SACRAMENTO — The Sacramento Kings, who had lost eight consecutive games and were oh-for-December, played the Clippers Tuesday night. Guess what happened?
Otis Thorpe scored 31 points, most of them from ridiculously close range, and the Kings rolled to a 128-108 decision in front of 10,333 at Arco Arena.
The fact that the Clippers could lose by 20 points to a Kings team that had dropped eight straight was disturbing to Coach Gene Shue, but he was more concerned with the way the Clippers softened up near the basket.
Thorpe made 14 of 19 shots, which went along nicely with his 11 rebounds. In fact, Thorpe finished only one assist short of a triple-double, which would have been an NBA first for him.
"I think the stats crew just must have missed one," Thorpe joked.
In the meantime, the Clipper defense was no laughing matter. And the area that many pointed to was once again the center position, where Benoit Benjamin had his problems.
Benjamin had five rebounds, but only two in the second half when Sacramento shot off from a four-point lead to win going away.
Thorpe was amazed by what he saw when he looked at the Clipper inner defense.
"They offered so many opportunities, so many easy baskets," Thorpe said. "I don't know what their problem was. We could get any spot we wanted underneath."
As is so often the case when this happens to the Clippers, Benjamin seemed to be the culprit.
Said the Kings' Reggie Theus: "Ben is a very, very talented player, but he has to take pride in his own game. I see an awful lot of talent there, but it doesn't seem to matter to him.
"He's got it so good, but I can see that maybe he'll reach a point in his career and realize he could have been so much better. I don't know if he believes in himself. He has to take some responsibility."
Benjamin, who had 19 points, said the Clippers just played poorly, and he does not care to take the fall for the outcome of the game.
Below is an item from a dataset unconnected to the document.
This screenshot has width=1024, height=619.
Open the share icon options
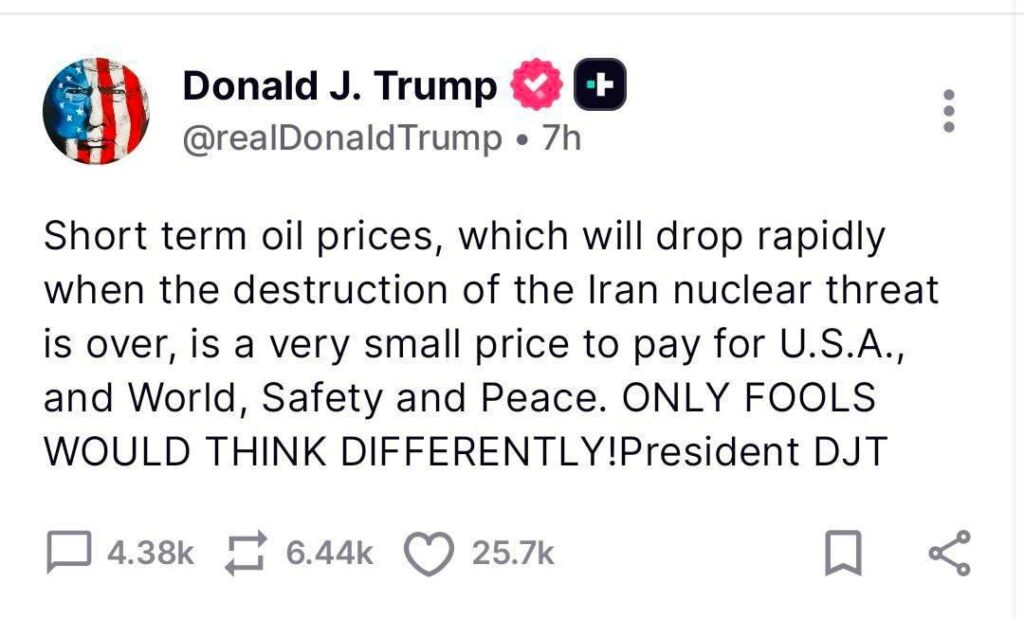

"I just go out there and try to do the best I can," he said. "People are always saying something negative and I have to learn how to deal with them and the media. The hell with what people say. I've just got to play through it."
Quintin Dailey led the Clippers with 20 points in 20 minutes and Mike Woodson added 19 points.
But the Clippers also missed 15 free throws, got outrebounded (52-37) for the 14th time in 19 games and were out of it for good when Theus scored six quick points to start the third quarter. The Clippers trailed, 58-54, at halftime, but they got a nice lift from rookie forward Ken Norman, who gave them some help beneath the basket.
Norman, who finished with 10 points and seven rebounds, had replaced another rookie, Reggie Williams, in the first quarter and quickly made his presence felt.
First, LaSalle Thompson felt him when Norman bumped him, then Norman bumped Thorpe. Since Benjamin wasn't very active inside, Norman's conquests helped the Clippers where they seemed to need it the most.
A free throw and an outside jumper by Norman and five quick points by Dailey, who came off the bench, gave the Clippers a 35-34 lead early in the second quarter. Another inside hoop by Norman, after an offensive rebound, kept them going.
Williams, who had six points in the first half after a slow start and wound up with 14, scored on a running left-hander with 45 seconds left in the second quarter for a two-point Clipper lead.
But the Kings finished fast with a layup by Thorpe after an alley-oop pass from Theus and a dunk by Thorpe.
Former Laker, former Hawk Mike McGee made his debut for the Kings, who plan to use him both as the shooting guard and small forward. Small forward? McGee, who was wallowing on the bench in Atlanta, doesn't care. "I've already got two championship rings," McGee said. "I just want to play." . . . There have already been rumors that the Kings' 4-15 start has soured Coach Bill Russell, but he said it isn't so. "I'm still excited," he said. Russell, who said he hasn't had time to play golf since July, is planning to buy a house as well as some real estate in the Sacramento area.